## What this task involves
Which lines below hold the word "computer"? Copy all of them.

(Data items)
━━━━━━━━━━━━━━━━━━━━

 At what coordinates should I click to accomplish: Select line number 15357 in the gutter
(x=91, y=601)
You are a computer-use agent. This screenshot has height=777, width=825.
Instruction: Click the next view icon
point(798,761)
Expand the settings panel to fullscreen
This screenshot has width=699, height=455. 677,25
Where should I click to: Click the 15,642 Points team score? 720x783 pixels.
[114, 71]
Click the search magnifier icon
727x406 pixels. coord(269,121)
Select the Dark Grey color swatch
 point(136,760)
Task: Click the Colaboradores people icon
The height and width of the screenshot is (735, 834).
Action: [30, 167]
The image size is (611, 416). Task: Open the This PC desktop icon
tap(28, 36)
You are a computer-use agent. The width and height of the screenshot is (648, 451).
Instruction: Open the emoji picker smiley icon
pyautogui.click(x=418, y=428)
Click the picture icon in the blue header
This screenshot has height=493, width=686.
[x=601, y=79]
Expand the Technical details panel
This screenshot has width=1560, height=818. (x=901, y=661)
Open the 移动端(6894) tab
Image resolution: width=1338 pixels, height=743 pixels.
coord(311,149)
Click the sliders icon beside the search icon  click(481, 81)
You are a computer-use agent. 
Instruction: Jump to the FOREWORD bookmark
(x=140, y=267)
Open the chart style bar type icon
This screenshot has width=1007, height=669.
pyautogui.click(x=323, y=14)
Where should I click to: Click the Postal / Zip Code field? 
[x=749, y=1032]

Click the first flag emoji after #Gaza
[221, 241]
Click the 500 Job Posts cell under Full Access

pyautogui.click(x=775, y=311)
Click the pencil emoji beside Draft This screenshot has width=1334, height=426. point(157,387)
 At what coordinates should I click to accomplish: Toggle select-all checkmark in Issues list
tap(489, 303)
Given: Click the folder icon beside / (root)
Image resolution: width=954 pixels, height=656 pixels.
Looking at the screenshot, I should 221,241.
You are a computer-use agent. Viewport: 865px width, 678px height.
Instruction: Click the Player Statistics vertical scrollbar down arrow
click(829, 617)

━━━━━━━━━━━━━━━━━━━━

## Response for this exercise
You are a computer-use agent. This screenshot has height=777, width=825.
You are a computer-use agent. The width and height of the screenshot is (648, 451).
You are a computer-use agent. 
You are a computer-use agent. Viewport: 865px width, 678px height.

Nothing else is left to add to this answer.